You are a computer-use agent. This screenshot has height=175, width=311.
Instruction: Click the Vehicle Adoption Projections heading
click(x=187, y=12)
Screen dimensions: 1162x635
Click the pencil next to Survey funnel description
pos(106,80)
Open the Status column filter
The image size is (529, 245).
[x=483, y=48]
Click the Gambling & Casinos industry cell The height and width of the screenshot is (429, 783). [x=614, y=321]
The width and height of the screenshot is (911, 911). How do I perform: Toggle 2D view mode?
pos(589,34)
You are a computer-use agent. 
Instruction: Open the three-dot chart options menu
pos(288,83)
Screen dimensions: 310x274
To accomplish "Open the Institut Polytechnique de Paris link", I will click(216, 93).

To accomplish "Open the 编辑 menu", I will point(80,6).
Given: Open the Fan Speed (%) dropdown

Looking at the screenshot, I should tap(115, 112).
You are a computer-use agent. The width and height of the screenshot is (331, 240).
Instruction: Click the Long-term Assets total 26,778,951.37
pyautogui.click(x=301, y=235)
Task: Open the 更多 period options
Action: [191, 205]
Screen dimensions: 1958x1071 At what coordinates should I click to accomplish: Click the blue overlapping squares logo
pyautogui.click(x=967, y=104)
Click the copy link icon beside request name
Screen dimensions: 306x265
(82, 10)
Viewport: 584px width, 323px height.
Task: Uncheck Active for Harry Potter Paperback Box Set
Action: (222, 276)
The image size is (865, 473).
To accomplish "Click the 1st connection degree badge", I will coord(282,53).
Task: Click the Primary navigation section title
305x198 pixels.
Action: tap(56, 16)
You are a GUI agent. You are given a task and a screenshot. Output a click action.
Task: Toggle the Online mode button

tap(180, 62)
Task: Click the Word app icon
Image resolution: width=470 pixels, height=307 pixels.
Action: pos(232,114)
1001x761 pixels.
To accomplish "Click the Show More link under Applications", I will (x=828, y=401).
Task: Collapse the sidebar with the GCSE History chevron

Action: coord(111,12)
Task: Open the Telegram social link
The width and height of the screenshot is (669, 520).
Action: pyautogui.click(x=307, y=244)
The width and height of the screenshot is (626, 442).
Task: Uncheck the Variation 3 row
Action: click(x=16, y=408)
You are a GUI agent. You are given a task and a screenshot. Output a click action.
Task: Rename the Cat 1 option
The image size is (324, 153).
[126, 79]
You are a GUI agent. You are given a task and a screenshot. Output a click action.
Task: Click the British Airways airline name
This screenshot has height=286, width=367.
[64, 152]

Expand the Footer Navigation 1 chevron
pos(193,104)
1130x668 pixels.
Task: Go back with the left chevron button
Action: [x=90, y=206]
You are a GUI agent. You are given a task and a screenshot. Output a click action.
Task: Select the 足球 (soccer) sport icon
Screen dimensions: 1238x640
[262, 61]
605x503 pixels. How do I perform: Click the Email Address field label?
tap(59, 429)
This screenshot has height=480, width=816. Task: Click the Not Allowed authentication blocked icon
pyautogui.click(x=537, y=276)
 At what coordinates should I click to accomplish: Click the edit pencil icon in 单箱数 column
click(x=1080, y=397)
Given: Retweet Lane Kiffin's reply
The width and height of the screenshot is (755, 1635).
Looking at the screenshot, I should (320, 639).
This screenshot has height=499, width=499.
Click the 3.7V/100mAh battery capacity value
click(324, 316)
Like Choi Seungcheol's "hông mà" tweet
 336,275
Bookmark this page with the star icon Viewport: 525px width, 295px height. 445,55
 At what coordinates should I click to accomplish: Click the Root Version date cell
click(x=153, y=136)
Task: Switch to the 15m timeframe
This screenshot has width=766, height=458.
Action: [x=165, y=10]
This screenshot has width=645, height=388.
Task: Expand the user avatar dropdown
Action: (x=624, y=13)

_____

Rewrite the stretch from the line containing "At what coordinates should I click to accomplish: Click the edit" through the end of the entries, putting "interval" in place of "timeframe" and changing nothing else.

 At what coordinates should I click to accomplish: Click the edit pencil icon in 单箱数 column
click(x=1080, y=397)
Given: Retweet Lane Kiffin's reply
The width and height of the screenshot is (755, 1635).
Looking at the screenshot, I should (320, 639).
This screenshot has height=499, width=499.
Click the 3.7V/100mAh battery capacity value
click(324, 316)
Like Choi Seungcheol's "hông mà" tweet
 336,275
Bookmark this page with the star icon Viewport: 525px width, 295px height. 445,55
 At what coordinates should I click to accomplish: Click the Root Version date cell
click(x=153, y=136)
Task: Switch to the 15m interval
This screenshot has width=766, height=458.
Action: [x=165, y=10]
This screenshot has width=645, height=388.
Task: Expand the user avatar dropdown
Action: (x=624, y=13)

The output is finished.